Na avenida Sussex, em Newark (Nova Jersey), veem-se poucos sinais de vida. Seja numa sexta-feira, num domingo ou numa segunda. Nem lojas abertas, nem gente nas ruas ou nessas casas humildes. O silêncio é ensurdecedor, só interrompido pela chegada das crianças de dois colégios da região e pelas atividades da igreja batista de Nova Esperança, onde um dia Whitney Houston começou a cantar. A avenida fica num bairro pouco recomendável para alguns, em transição para outros, mas certamente uma das zonas de maior concentração de população negra da cidade, uma das mais segregadas dos Estados Unidos.
John Abeigon, de origem espanhola e presidente do sindicato dos professores, mostra ser um dos menos otimistas durante um passeio pelo bairro. “Aqui muita gente vai embora. Famílias que chegaram há muitos anos saem quando têm condições. Vêm a Newark para trabalhar e vão para suas casas nos subúrbios”, explica. Abeigon cresceu num bairro de espanhóis e portugueses. Nos anos noventa, mudou-se para Mapplewood, uma zona residencial próxima de Newark. E há cinco anos regressou à cidade, a uma casa modesta no bairro histórico de Forest Hills.
Meio século após as leis terem posto fim à segregação racial, brancos e negros continuam sem viver realmente juntos. Em junho de 2017, os EUA comemoram meio século da sentença que permitiu que os americanos se casassem com alguém de outra raça. Mas, de todos os casamentos de 2013, só 12% foram inter-raciais (a cifra, do Instituto Pew, não separa os latinos dos brancos). E foi um recorde histórico. Os dados do censo, analisados pela Brookings Institution, também refletem avanços mínimos entre 2010 e 2014. Nova York, Newark, Jersey City, Chicago e Milwaukee figuram nas primeiras posições. Se antes era a lei que separava as raças, agora é o dinheiro. “A raça dominante é a verde”, o verde dos dólares, lamenta Abeigon.
Em Newark, só 11,6% da população é branca (dados de 2010); 86% são negros e latinos. Em Maplewood, por exemplo, os brancos são 53% e os afro-americanos e latinos, 42%. Em Newark, a renda familiar média era um pouco superior a 34.000 dólares em 2014 (cerca de 108.000 reais), enquanto em Maplewood superava os 116.000 dólares, três vezes mais. Em Newark, 28% não tem cobertura de saúde, contra menos de 10% em Maplewood. São brechas comparáveis às de outros subúrbios, como Bloomfield e Montclair.

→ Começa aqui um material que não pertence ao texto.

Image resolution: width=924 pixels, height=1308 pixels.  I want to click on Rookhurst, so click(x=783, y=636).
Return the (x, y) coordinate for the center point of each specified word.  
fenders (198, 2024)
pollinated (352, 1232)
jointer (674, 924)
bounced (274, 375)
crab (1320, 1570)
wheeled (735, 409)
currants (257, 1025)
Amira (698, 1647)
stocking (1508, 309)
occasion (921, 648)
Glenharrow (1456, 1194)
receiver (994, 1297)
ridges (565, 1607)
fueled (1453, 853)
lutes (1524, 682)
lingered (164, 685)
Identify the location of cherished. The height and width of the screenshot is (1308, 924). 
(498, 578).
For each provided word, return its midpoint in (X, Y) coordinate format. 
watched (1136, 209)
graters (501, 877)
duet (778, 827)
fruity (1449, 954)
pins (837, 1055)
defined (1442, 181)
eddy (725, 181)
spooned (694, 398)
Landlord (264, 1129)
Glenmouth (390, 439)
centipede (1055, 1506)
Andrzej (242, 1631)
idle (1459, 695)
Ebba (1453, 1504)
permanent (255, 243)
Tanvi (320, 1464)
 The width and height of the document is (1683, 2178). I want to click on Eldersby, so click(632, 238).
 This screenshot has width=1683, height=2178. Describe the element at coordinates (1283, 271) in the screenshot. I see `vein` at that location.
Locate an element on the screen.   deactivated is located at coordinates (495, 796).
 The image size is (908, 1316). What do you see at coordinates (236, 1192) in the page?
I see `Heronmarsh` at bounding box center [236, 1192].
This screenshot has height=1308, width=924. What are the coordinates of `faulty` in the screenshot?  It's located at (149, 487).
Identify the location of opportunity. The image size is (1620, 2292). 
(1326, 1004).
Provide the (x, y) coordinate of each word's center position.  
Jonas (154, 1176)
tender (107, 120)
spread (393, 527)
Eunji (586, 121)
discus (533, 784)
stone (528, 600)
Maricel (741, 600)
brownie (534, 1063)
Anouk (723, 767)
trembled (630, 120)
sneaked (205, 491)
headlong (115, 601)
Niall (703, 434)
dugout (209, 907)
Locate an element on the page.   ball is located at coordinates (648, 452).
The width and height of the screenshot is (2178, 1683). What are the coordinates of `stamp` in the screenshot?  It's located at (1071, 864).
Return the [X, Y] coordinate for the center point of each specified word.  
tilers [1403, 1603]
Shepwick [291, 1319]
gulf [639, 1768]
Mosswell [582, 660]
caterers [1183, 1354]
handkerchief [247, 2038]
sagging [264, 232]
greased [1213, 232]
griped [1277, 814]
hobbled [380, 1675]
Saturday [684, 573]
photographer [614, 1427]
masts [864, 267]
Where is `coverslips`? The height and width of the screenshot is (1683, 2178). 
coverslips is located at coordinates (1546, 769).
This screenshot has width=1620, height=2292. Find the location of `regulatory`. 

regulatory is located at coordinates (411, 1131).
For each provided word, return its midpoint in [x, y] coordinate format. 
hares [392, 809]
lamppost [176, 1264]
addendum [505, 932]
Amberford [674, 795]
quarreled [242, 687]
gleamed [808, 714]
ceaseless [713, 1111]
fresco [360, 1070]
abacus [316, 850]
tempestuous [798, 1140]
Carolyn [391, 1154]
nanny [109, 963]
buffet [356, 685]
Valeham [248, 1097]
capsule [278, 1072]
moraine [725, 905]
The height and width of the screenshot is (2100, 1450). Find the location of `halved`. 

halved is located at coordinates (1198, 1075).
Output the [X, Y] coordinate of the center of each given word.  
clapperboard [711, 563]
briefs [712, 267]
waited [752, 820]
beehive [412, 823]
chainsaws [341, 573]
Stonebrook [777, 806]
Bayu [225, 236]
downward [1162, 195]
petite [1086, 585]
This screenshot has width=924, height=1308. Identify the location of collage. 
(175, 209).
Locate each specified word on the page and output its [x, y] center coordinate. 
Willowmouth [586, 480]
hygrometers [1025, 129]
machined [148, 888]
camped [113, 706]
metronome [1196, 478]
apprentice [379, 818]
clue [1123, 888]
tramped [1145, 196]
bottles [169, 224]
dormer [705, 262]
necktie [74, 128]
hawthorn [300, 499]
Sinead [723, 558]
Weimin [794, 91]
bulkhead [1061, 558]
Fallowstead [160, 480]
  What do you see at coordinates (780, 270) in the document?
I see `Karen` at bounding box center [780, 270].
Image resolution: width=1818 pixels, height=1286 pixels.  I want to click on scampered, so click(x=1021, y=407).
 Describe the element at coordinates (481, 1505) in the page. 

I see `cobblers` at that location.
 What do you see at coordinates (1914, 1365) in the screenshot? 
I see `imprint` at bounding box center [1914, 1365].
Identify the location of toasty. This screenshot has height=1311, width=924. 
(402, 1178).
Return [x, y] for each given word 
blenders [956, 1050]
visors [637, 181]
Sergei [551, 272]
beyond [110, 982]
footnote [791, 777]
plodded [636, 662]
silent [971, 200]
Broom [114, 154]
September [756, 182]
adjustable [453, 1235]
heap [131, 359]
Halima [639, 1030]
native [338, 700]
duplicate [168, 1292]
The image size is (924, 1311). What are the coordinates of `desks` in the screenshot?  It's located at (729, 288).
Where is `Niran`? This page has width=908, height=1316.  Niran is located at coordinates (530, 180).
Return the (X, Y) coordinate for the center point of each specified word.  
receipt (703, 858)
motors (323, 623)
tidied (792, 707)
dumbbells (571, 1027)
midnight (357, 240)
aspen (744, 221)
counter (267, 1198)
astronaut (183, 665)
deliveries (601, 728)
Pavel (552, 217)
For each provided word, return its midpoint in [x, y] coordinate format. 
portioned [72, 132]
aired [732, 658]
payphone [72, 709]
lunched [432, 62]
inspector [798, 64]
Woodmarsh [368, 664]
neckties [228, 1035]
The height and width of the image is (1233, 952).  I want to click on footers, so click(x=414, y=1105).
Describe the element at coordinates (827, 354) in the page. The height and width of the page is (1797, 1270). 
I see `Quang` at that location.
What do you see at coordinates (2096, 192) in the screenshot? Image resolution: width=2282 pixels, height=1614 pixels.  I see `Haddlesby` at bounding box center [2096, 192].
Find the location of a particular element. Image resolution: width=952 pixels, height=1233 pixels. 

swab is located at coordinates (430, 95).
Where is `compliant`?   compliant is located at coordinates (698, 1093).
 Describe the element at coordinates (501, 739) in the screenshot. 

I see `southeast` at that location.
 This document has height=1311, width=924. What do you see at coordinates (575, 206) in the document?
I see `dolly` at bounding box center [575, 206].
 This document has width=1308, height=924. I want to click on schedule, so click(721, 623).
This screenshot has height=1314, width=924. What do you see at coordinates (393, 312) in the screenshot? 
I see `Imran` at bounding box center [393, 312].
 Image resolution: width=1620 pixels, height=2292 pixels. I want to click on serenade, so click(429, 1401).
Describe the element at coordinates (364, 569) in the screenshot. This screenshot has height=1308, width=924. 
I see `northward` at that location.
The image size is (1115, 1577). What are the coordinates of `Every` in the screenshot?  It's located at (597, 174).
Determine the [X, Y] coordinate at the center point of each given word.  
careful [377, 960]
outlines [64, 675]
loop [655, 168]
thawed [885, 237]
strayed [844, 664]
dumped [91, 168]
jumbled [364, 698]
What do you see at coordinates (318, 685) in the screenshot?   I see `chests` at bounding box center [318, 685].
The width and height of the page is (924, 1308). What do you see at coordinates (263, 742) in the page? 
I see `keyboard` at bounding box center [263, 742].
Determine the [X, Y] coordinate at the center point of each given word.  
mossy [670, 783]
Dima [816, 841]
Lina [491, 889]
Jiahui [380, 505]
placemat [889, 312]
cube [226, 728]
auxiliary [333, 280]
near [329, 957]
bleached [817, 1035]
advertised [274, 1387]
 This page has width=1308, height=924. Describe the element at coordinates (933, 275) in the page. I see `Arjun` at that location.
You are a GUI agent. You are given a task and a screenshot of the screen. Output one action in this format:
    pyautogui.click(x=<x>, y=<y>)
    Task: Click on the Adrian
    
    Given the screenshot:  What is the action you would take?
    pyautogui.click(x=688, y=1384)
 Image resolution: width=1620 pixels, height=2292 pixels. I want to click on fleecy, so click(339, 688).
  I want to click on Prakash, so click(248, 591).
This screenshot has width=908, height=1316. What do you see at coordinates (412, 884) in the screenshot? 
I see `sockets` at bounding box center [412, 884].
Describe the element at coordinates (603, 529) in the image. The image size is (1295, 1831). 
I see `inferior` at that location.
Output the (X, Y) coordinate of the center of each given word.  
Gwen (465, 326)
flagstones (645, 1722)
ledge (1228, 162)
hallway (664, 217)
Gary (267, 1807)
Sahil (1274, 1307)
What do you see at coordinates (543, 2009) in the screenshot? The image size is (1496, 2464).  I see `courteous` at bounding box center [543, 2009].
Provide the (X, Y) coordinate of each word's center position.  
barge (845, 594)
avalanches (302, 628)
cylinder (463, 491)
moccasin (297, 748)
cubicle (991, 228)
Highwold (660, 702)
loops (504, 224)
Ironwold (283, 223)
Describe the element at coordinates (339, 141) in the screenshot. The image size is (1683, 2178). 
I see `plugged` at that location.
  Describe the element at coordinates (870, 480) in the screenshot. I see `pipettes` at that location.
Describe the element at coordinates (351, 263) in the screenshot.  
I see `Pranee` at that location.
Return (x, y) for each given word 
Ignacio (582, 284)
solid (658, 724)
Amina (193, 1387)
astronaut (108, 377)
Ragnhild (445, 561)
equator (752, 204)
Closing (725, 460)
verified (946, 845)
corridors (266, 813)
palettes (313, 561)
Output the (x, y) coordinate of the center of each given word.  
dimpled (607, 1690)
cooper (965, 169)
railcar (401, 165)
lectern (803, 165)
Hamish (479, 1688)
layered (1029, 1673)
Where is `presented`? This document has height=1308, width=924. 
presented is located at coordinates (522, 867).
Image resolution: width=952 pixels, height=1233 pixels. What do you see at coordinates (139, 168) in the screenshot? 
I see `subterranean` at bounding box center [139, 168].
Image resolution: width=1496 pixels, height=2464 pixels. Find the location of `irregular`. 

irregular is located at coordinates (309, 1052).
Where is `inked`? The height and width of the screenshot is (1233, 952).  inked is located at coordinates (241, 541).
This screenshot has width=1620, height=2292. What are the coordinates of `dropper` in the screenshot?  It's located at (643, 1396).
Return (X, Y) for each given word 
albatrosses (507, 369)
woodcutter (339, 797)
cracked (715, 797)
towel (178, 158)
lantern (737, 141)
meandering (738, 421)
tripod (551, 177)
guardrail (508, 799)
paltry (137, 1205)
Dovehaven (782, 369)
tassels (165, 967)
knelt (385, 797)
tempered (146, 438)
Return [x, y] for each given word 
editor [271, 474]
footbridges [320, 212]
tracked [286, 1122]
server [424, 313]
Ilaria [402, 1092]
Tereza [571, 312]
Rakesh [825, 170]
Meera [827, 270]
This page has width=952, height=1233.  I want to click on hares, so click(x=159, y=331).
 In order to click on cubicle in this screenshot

“Os que permanecem nas cidades são os afro-americanos e os latinos, que têm salários mais baixos. E quando se perdem contribuintes brancos, que pagam mais impostos, o resultado é a piora dos serviços, que dependem em grande medida dos recursos locais”, diz Christian Estevez, membro de uma entidade chamada Latino Action Network.
"Os que permanecem nas cidades são os afro-americanos e os latinos, que têm salários mais baixos. E, quando se perdem contribuintes brancos, que pagam mais impostos, o resultado é a piora dos serviços", diz um ativista de Nova Jersey
Ano passado, pouco depois do escândalo das águas poluídas de Flint (Michigan), soube-se que a água das escolas públicas de Newark continha chumbo devido ao mau estado dos canos e aos escassos recursos para conservá-los.
Quanto mais humilde o bairro, piores são os serviços e a saúde. E pior a criminalidade. Em lugares como Nova Jersey, isso significa falar de raça, já que a pobreza castiga muito mais os negros e latinos que os brancos. Com a Grande Recessão, a brecha aumentou em todo o país: o patrimônio líquido médio de uma família branca em 2013 era de 141.900 dólares (cerca de 454.000 reais), enquanto o de uma negra era de 11.000 dólares (35.200 reais) e o de uma latina, 13.700 (43.800 reais), segundo dados do Pew Research. Nos EUA, as coisas ainda são brancas e negras.
‘Apartheid’ escolar
Em 2013, um relatório da Universidade Rutgers, de Newark, causou comoção em Nova Jersey ao abordar a segregação das escolas desse estado, chamando-a diretamente de “apartheid”. O estudo identificou 17 colégios charter (operados de forma privada, mas com recursos públicos) com menos de 1% de alunos brancos, e a maioria estava em Newark. Nove não tinham um único branco e quatro tinham entre 0,3% e 2,5%. Ao mesmo tempo, em 14 deles os negros eram entre 84% e 100% dos estudantes.
“Quando falamos de segregação, falamos de separação e desigualdade, ambas baseadas na raça e na pobreza. E esses dois aspectos se retroalimentam”, diz Deborah Smith Gregory, professora aposentada e responsável para Newark da NAACP, uma associação que defende os direitos dos negros. “Por trás dessa desigualdade, sempre houve um motivo econômico. Trouxeram-nos a este país como força de trabalho, e os EUA se tornaram a primeira potência econômica com base na mão-de-obra escrava dos negros.”
Com o fim da segregação pela via legal, alguns bairros foram perdendo vida. “A integração fez com que muita gente bem-sucedida economicamente fosse embora, muitos profissionais e muitas lojas. Eu quis ficar, mas muita gente se foi. Na época da segregação, as comunidades negras eram mais vibrantes; claro que não estou defendendo a segregação, mas é um fenômeno que ocorreu”, diz Smith.
Em lugares como Ferguson (Missouri), houve um êxodo de brancos nos últimos anos
Em algumas cidades, o êxodo dos brancos foi intenso. Ferguson, no Missouri, símbolo de protestos do movimento Black Lives Matter (As Vidas dos Negros Importam) após a morte de um jovem desarmado pela polícia em 2014, a população branca caiu de 16.454 para 6.206 entre 1990 e 2010, segundo dados de censos reunidos por The Atlantic. A segregação racial é também uma das maiores causas da disparidade na saúde dos norte-americanos.
Uma forma de bloquear a entrada dos pobres em determinados bairros, diz Estevez, está nas mãos dos Governos locais. Isso porque, segundo ele, com os planejamentos urbanos é possível priorizar um tipo de construção para famílias de alto poder aquisitivo e vetar os apartamentos, reduzindo assim ao mínimo a moradia acessível.
Os EUA estão a ponto de se despedir do primeiro presidente negro de sua história, Barack Obama, um grande símbolo do avanço. No entanto, quando percorremos as ruas, que as estatísticas refletem, vemos que a América continua fraturada.